McCollum and Taegtmeyer draw parallels between the Ebola outbreak and a recent outbreak of cholera that infected over 25,000 people in Sierra Leone (and bordering Guinea) in 2012. Using a political economy issue analysis, they identify structural issues that were common to both outbreaks. While they identify weak health systems as a key factor that led to both epidemics, McCollum and Taegtmeyer argue that many of these issues were related to structural weaknesses, such a weak public management system and a lack of trust of citizens, within the health system rather than simply a low level of total resources to support the health system. To learn from these lessons, they argue that the government needs to find ways to better engage with communities and to strengthen accountability for health service delivery.
Jessica Flannery et al. – “A Process for Defining Priority Diseases for a Research and Development Financing”
Flannery et al. note that until the 2015 crisis, the Ebola virus received insufficient attention in terms of disease diagnostics and therapeutics. There have been calls for the creation of an international financing facility that might generate health technologies for diseases in the future. She and her colleagues identify the criteria that would make a disease eligible for inclusion in the financing facility’s purview, namely that there are (1) high fatality rates, (2) the disease is easily transmissible, and (3) that there are insufficient market incentives to provide technologies because the disease disproportionately affects communities with low purchasing power and in cyclical outbreaks. In their review of a variety of lists of diseases, Flannery et al. conclude that in addition to Ebola, the diseases in scope for inclusion are the Machupo virus, Marburg, MERS, the Nipah virus, and SARS. These criteria would largely exclude neglected tropical diseases and a number of other diseases such as dengue and Chikungunya.
Alexandra Kaasch – “The Ebola crisis and health systems development”
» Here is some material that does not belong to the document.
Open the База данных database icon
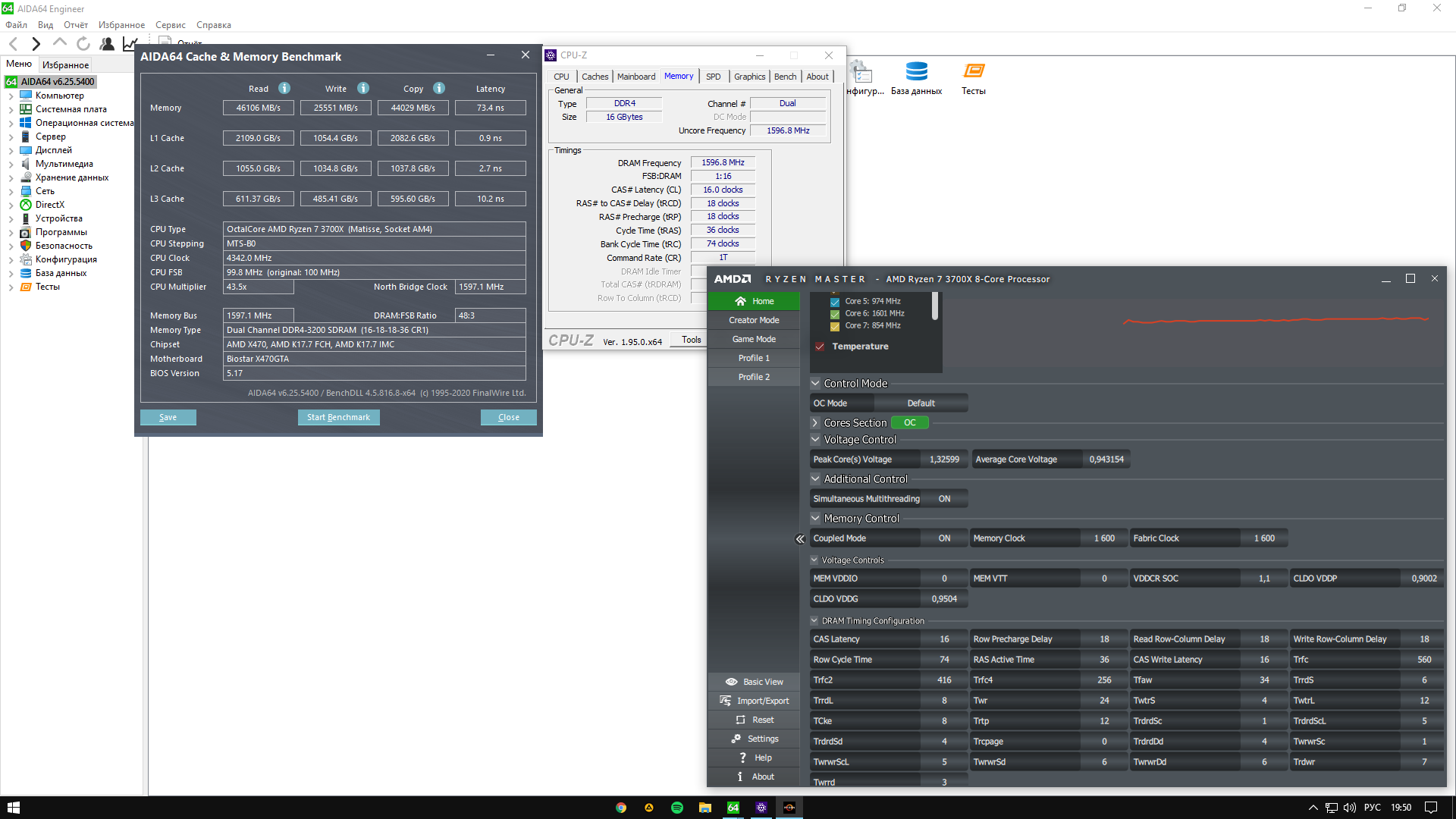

Kaasch analyzes the early donor contributions to the Ebola outbreak and notes that while there is nearly universal agreement that weak health systems contributed to the outbreak and that many high level declarations have been made about the importance of strengthening health systems, most of the aid provided to heavily affected countries in the immediate aftermath of the outbreak likely did very little to support health systems in the long run. She argues that current donor support mechanisms are likely inadequate to deal with health system strengthening needs and instead argues that new financing structures, which could operate at different levels are more likely to be successful in addressing future threats.